YOUR GOAL
Rewrite the listing below, replacing every occurrence of "column header" with "column heading" and leaving everything else unchanged.

THE RECORDS
☆ ☆ ☆ ☆ ☆ ☆ ☆
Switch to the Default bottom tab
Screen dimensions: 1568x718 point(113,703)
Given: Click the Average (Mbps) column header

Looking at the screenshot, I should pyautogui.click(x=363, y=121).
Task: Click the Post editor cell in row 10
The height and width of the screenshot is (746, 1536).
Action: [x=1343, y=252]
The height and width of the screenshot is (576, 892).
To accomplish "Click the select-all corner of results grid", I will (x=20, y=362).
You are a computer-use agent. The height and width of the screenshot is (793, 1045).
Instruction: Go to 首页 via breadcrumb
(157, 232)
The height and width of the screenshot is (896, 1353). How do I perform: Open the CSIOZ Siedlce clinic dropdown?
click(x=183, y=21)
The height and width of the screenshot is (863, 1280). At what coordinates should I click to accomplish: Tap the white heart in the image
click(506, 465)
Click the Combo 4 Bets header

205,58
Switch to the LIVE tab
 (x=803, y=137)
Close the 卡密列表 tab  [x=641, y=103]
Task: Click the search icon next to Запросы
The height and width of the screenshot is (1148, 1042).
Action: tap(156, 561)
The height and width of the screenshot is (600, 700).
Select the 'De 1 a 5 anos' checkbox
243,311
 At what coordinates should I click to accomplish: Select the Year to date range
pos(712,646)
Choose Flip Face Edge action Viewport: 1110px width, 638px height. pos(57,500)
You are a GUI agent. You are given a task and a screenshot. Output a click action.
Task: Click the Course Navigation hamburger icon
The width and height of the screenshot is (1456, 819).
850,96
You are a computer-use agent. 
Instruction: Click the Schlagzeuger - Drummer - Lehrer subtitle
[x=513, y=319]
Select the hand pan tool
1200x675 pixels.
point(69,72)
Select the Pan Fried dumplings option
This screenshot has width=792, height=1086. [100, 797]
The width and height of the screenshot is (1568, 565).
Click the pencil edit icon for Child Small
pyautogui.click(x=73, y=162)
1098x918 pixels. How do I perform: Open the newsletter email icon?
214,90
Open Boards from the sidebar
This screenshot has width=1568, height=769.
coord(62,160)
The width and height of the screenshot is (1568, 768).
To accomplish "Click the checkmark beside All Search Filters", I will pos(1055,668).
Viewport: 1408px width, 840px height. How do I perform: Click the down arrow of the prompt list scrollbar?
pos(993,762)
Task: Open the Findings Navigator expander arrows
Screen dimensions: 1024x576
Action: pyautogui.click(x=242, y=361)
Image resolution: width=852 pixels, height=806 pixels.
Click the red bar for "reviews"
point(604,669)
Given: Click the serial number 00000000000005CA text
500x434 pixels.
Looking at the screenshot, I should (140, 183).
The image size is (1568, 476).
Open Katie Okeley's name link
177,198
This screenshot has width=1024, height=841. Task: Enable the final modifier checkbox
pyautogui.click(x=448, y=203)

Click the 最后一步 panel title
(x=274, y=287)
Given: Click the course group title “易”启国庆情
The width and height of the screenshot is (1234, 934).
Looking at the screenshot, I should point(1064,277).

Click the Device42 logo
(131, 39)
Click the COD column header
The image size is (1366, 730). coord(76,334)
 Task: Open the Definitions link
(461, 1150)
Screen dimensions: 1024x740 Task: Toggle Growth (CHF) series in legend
☆ ☆ ☆ ☆ ☆ ☆ ☆
COMPLETE ANSWER
Switch to the Default bottom tab
Screen dimensions: 1568x718 point(113,703)
Given: Click the Average (Mbps) column heading

Looking at the screenshot, I should pyautogui.click(x=363, y=121).
Task: Click the Post editor cell in row 10
The height and width of the screenshot is (746, 1536).
Action: [x=1343, y=252]
The height and width of the screenshot is (576, 892).
To accomplish "Click the select-all corner of results grid", I will (x=20, y=362).
You are a computer-use agent. The height and width of the screenshot is (793, 1045).
Instruction: Go to 首页 via breadcrumb
(157, 232)
The height and width of the screenshot is (896, 1353). How do I perform: Open the CSIOZ Siedlce clinic dropdown?
click(x=183, y=21)
The height and width of the screenshot is (863, 1280). At what coordinates should I click to accomplish: Tap the white heart in the image
click(506, 465)
Click the Combo 4 Bets header

205,58
Switch to the LIVE tab
 (x=803, y=137)
Close the 卡密列表 tab  [x=641, y=103]
Task: Click the search icon next to Запросы
The height and width of the screenshot is (1148, 1042).
Action: tap(156, 561)
The height and width of the screenshot is (600, 700).
Select the 'De 1 a 5 anos' checkbox
243,311
 At what coordinates should I click to accomplish: Select the Year to date range
pos(712,646)
Choose Flip Face Edge action Viewport: 1110px width, 638px height. pos(57,500)
You are a GUI agent. You are given a task and a screenshot. Output a click action.
Task: Click the Course Navigation hamburger icon
The width and height of the screenshot is (1456, 819).
850,96
You are a computer-use agent. 
Instruction: Click the Schlagzeuger - Drummer - Lehrer subtitle
[x=513, y=319]
Select the hand pan tool
1200x675 pixels.
point(69,72)
Select the Pan Fried dumplings option
This screenshot has width=792, height=1086. [100, 797]
The width and height of the screenshot is (1568, 565).
Click the pencil edit icon for Child Small
pyautogui.click(x=73, y=162)
1098x918 pixels. How do I perform: Open the newsletter email icon?
214,90
Open Boards from the sidebar
This screenshot has width=1568, height=769.
coord(62,160)
The width and height of the screenshot is (1568, 768).
To accomplish "Click the checkmark beside All Search Filters", I will pos(1055,668).
Viewport: 1408px width, 840px height. How do I perform: Click the down arrow of the prompt list scrollbar?
pos(993,762)
Task: Open the Findings Navigator expander arrows
Screen dimensions: 1024x576
Action: pyautogui.click(x=242, y=361)
Image resolution: width=852 pixels, height=806 pixels.
Click the red bar for "reviews"
point(604,669)
Given: Click the serial number 00000000000005CA text
500x434 pixels.
Looking at the screenshot, I should (140, 183).
The image size is (1568, 476).
Open Katie Okeley's name link
177,198
This screenshot has width=1024, height=841. Task: Enable the final modifier checkbox
pyautogui.click(x=448, y=203)

Click the 最后一步 panel title
(x=274, y=287)
Given: Click the course group title “易”启国庆情
The width and height of the screenshot is (1234, 934).
Looking at the screenshot, I should point(1064,277).

Click the Device42 logo
(131, 39)
Click the COD column heading
The image size is (1366, 730). coord(76,334)
 Task: Open the Definitions link
(461, 1150)
Screen dimensions: 1024x740 Task: Toggle Growth (CHF) series in legend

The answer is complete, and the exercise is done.